I agree. The animal kingdom, as such, is a completely agnostic in its definition toward sentience. I once asked my cousin, a vegetarian for twenty or so years, whether she had any moral qualms about eating an anemone, for example, a creature that likely can't feel pain in any way that we would describe as pain, given that it lacks the mechanisms to do so from a neurobiological point of view. She told me yes, but couldn't articulate why. Not that her opinion isn't valid, but it perhaps points to a critical lack of knowledge of how organisms interact with their environment, and how pain is processed. In my world view, the grey area is around birds and mammals. That is, I have no objection whatever to boiling a lobster.
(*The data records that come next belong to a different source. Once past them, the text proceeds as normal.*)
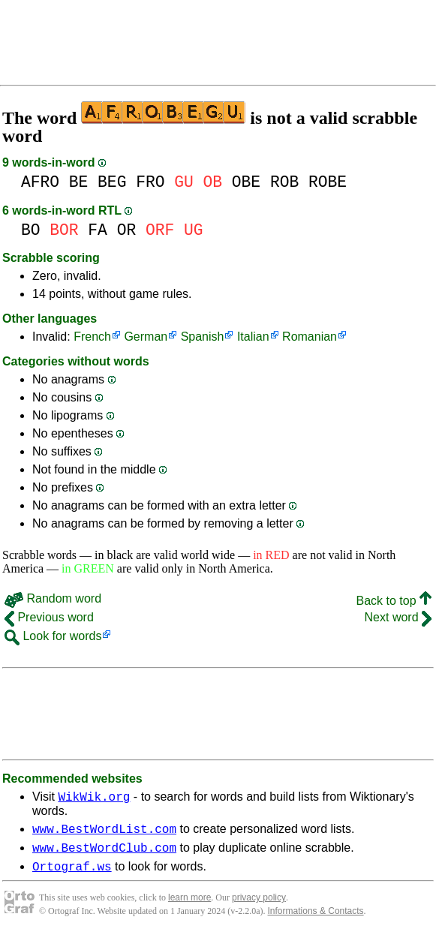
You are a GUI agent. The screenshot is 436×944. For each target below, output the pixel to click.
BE (79, 182)
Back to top (394, 600)
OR (127, 230)
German (145, 336)
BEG (112, 182)
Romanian (309, 336)
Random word (53, 598)
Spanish (202, 336)
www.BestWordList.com (104, 833)
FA (97, 230)
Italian (253, 336)
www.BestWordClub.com (104, 854)
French (92, 336)
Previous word (49, 617)
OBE (246, 182)
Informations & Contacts (316, 920)
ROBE (327, 182)
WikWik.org (94, 798)
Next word (398, 617)
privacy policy (259, 906)
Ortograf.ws (72, 875)
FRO (150, 182)
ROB (284, 182)
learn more (189, 906)
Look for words (53, 636)
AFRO (40, 182)
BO (31, 230)
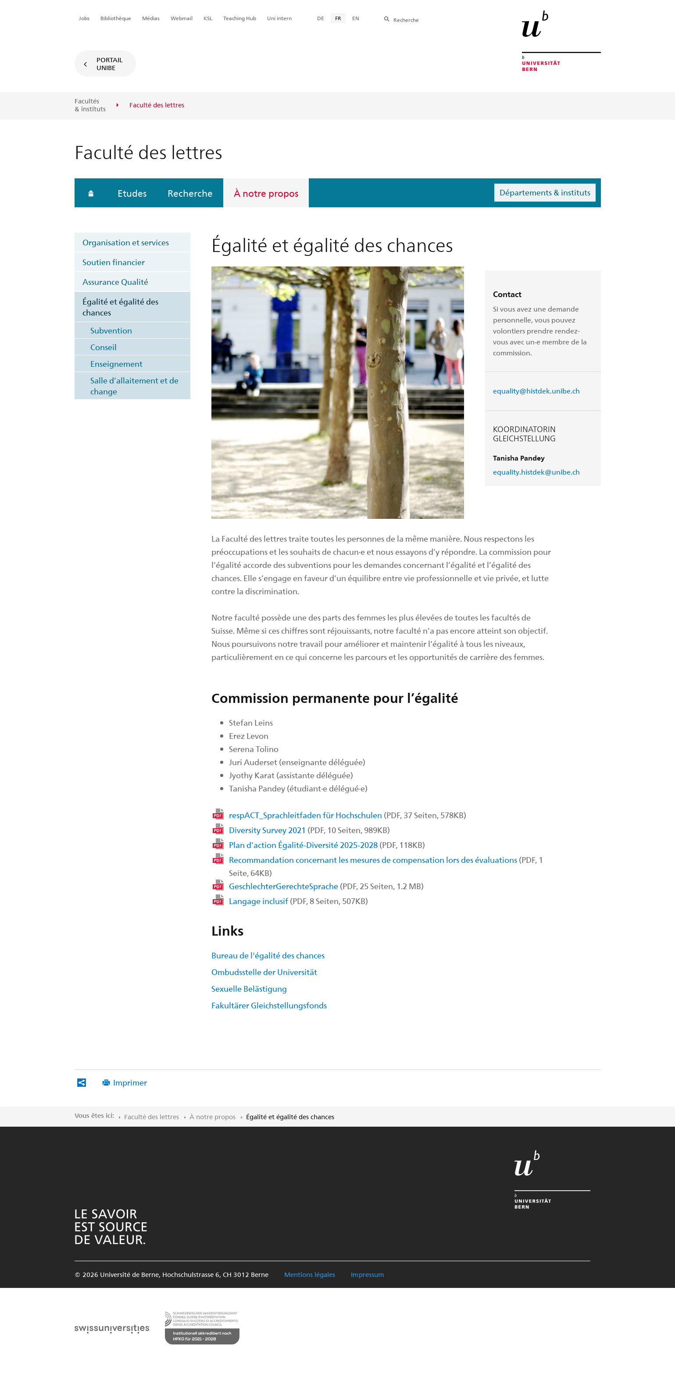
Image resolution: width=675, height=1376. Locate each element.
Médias (151, 17)
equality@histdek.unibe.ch (536, 390)
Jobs (84, 17)
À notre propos (266, 193)
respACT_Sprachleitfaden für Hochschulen (347, 814)
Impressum (367, 1274)
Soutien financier (113, 261)
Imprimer (130, 1082)
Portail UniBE (109, 63)
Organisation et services (125, 242)
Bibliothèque (115, 17)
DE (320, 17)
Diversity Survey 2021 (309, 829)
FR (338, 17)
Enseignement (116, 363)
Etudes (132, 193)
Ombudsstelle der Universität (264, 971)
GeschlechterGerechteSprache (326, 885)
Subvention (111, 330)
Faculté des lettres (151, 1116)
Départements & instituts (545, 192)
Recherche (190, 193)
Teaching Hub (239, 17)
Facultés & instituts (90, 105)
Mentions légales (309, 1274)
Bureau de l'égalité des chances (268, 955)
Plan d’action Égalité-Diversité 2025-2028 (327, 844)
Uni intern (279, 17)
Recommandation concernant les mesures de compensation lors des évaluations (386, 866)
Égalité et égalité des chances (120, 307)
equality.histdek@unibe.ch (536, 471)
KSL (208, 17)
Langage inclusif (298, 900)
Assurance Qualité (115, 281)
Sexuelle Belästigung (249, 988)
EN (355, 17)
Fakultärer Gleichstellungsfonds (269, 1005)
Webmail (182, 17)
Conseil (103, 346)
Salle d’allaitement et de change (134, 386)
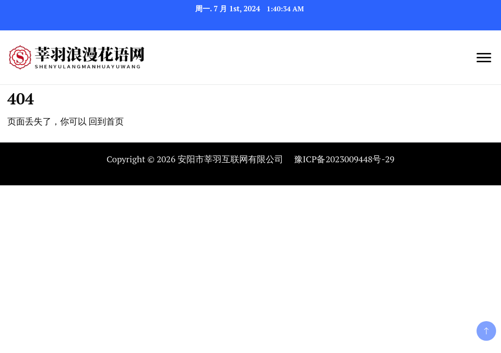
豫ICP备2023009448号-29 (344, 159)
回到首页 (106, 121)
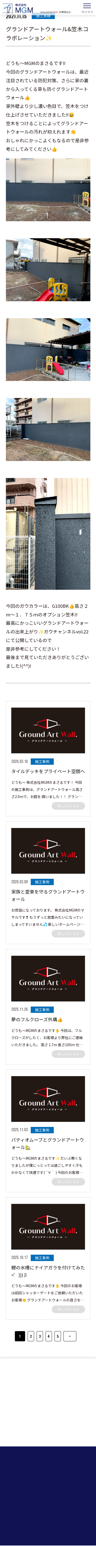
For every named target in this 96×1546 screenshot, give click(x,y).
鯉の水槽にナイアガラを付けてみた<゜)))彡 (48, 1271)
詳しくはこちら (68, 806)
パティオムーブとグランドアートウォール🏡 (47, 1143)
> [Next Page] (70, 1336)
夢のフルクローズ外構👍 (37, 1019)
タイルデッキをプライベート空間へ (48, 771)
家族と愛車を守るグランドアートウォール (48, 895)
NikolaiFyodorov  ·  3362 days ago  ·  link  ·  

I was with you up until your last sentence.

My partner identifies as vegan and has done for more than a decade. By way of background, she has a PhD in animal ethics and has worked as an ethicist for research institutions. She and her vegan friends have no problem eating bivalves: mussels, oysters, abalone. There seems to be widespread agreement among vegans that they're about as sentient as a flower. I'm very happy to agree.

*Edit: Updated the link because the DFW article is such a good read I decided it deserved its own Hubski entry.

b_b  ·  3362 days ago  ·  link  ·  

Yes I threw that in to be intentionally provocative. The lobster obviously has a nervous system. It lacks, however, anything like the pain processing and memory mechanisms that mammals and birds possess. I shall respond more fully after reading your link.